Mario Monti

I dati dell'Istat relativi al 2011 confermano l'immagine di un Paese in grande difficoltà: un Paese in cui la crescita è bassa, il debito pubblico alto, in cui la spesa delle famiglie è in calo e la pressione fiscale, nonostante un leggera diminuzione, rimane al 42%.

Rapporto deficit/pil al 3,9%- Il rapporto tra deficit e pil rilevato lo scorso anno è stato pari al 3,9%: un dato molto positivo non solo rispetto al 4,6% registrato nel 2010, ma anche rispetto alle aspettative degli addetti ai lavori, che si attendevano un 4%. Nel 2011 il conto consolidato delle pubbliche amministrazione ha fatto segnare un avanzo primario dell'1% del pil. Nel 2010 il risultato era stato nullo, nel 2009, invece, negativo (-0,8%). In crescita il rapporto tra debito pubblico e Pil che, secondo le rilevazioni dell'Istat, l'anno scorso è arrivato al 120,1%, rispetto al 118,7% del 2010. Il dato del 2011 rappresenta il più alto dal 1996, anno in cui il rapporto tra debito e prodotto interno lordo arrivò a quota 120,2%.

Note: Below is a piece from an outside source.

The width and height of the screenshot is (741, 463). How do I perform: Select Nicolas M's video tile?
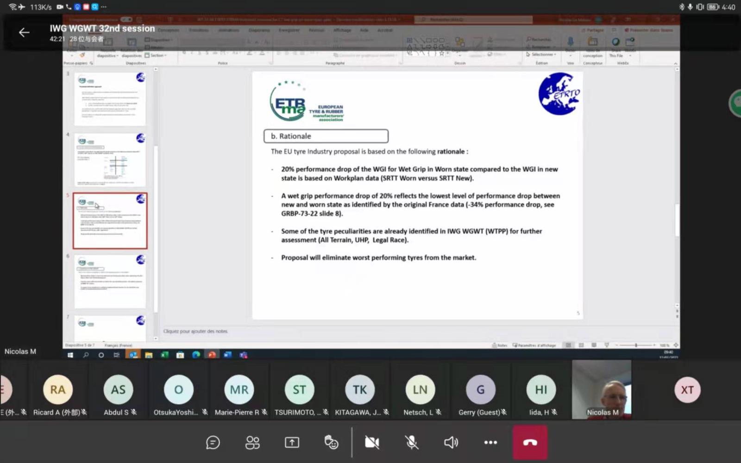pos(602,389)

Pil cresciuto dello 0,4% nel 2011- Nel 2011 il prodotto interno lordo del Belpaese è cresciuto dello 0,4%, cioè di 0,2 punti percentuali rispetto alla previsioni del governo che si attestavano sullo 0,6%. L'Istituto di statistica fa sapere che la crescita dello scorso danno è dovuta totalmente alla domanda estera netta, che ha contribuito per l'1,4%. Un contributo negativo (-0,4%) è arrivato invece dalla domanda interna e dalle scorte (-0,5%). Lo 0,4% del 2011 rappresenta comunque una crescita inferiore al 1,8% registrato nel 2010. La contrazione del Pil è anche dovuta alla minor propensione al consumo da parte delle famiglie italiane: l'anno scorso, infatti, la spesa per consumi finali delle famiglie è salita in volume dello 0,2%, percentuale sensibilmente più bassa rispetto al +1,2% del 2010.

Si abbassa lievemente la pressione fiscale- L'anno scorso, infine, la pressione fiscale è leggermente scesa, portandosi al 42,5% del prodotto interno lordo, rispetto al 42,6% del 2010. Le uscite totali, poi, hanno coperto il 50,5% del Pil, quelle correnti al 47,5%. Le imposte dirette, nello specifico, sono calate dello 0,1%, principalmente per effetto della contrazione Irpef; quelle indirette, invece, sono aumentate del 2%, a causa dell'aumento del gettito dell'Iva e delle imposte sul metano.